Pour les Etats-Unis, le modèle est celui de la démocratie libérale
Démocratie libérale : régime où les libertés fondamentales sont
respectées et où existent plusieurs partis politiques.
Le système représentatif s'appuie sur le suffrage universel pour désigner les
représentants.
Celui-ci est indirect lorsqu'il s'agit des élections présidentielles.
Le principe de séparation des pouvoirs est respecté.
Le Président est chef de l'exécutif. Il est à la fois chef de l'Etat, du
gouvernement et de l'armée. Il négocie les traités internationaux. Il nomme son
administration. Le gouvernement n'est d'ailleurs responsable que devant lui.
Le Congrès exerce le pouvoir législatif. La Chambre des Représentants
est élue pour deux ans comprend 435 membres. Le Sénat (renouvelable par
tiers tous les deux ans) comprend 100 membres élus pour 6 ans.

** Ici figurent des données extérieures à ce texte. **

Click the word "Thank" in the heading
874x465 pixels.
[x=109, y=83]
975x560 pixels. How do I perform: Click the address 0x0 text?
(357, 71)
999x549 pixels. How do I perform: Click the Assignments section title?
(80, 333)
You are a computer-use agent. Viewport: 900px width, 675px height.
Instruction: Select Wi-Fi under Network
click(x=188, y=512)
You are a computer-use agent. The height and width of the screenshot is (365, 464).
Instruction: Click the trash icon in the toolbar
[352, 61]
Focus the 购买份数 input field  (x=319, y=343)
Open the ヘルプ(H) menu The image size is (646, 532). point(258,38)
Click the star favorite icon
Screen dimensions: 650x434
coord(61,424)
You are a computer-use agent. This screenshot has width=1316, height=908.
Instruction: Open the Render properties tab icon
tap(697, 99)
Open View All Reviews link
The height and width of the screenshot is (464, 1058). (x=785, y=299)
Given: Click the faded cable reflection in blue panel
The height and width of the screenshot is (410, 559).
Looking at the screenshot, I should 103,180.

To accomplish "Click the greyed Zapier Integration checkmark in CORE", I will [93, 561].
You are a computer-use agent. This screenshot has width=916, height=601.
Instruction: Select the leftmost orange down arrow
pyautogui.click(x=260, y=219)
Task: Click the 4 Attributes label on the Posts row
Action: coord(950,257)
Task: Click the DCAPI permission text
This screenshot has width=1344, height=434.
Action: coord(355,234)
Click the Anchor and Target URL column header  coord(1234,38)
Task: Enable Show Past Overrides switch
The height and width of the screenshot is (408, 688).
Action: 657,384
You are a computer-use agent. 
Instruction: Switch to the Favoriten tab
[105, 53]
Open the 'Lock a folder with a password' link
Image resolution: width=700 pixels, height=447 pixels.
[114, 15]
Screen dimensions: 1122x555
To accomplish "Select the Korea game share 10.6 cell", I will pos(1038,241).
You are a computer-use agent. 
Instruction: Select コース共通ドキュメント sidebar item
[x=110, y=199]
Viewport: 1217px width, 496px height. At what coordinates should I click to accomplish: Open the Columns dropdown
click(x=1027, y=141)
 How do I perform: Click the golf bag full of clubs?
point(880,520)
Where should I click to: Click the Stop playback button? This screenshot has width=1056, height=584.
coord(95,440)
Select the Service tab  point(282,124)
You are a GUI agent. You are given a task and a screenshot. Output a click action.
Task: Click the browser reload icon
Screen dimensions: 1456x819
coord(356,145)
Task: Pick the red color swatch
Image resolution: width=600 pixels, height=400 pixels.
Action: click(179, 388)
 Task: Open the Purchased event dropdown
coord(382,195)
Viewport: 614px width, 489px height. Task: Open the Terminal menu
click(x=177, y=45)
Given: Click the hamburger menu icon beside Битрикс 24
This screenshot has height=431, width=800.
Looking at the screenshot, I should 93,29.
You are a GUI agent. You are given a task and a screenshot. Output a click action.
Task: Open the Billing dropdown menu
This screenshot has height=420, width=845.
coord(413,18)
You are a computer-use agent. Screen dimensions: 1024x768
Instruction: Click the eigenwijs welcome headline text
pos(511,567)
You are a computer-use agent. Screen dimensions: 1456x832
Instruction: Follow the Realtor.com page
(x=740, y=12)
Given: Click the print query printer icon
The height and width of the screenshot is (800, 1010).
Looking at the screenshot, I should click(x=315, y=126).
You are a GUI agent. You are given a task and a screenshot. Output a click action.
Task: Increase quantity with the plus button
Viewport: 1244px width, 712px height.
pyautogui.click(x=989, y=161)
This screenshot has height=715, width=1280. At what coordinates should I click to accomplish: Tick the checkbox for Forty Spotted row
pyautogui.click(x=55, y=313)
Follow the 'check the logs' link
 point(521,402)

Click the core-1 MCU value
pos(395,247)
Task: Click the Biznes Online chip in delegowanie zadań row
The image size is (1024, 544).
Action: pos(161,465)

La Cour Suprême détient le pouvoir judiciaire. La Cour est
constituée par un groupe de 9 juges nommés à vie par le Président. Elle juge
les différents entre les Etats et l'Etat fédéral, entre les citoyens et l'Etat.
Elle peut annuler les lois votées par le Congrès et les décrets du Président.
Les américains sont également très attachés aux libertés fondamentales.
Pour l’URSS, le modèle est celui de la démocratie populaire.
Démocratie populaire : régime où il n'existe qu'un parti, le parti
communiste qui représente la classe ouvrière.
En principe : le peuple a le pouvoir. Le suffrage universel est affirmé dans la
constitution de 1936 dont Staline dit qu'elle est " la plus démocratique
du monde ".
Le suffrage universel permet de désigner un pouvoir législatif " le
soviet suprême ".
L'exécutif est confié à un pouvoir collégial élu par l'ensemble des députés
" le praesidium ".
La constitution affirme d'autres droits : égalité des sexes, liberté de
conscience , de parole, de presse, de réunion, d'association ou de pétition et
des droits sociaux ( loisirs, instruction et travail)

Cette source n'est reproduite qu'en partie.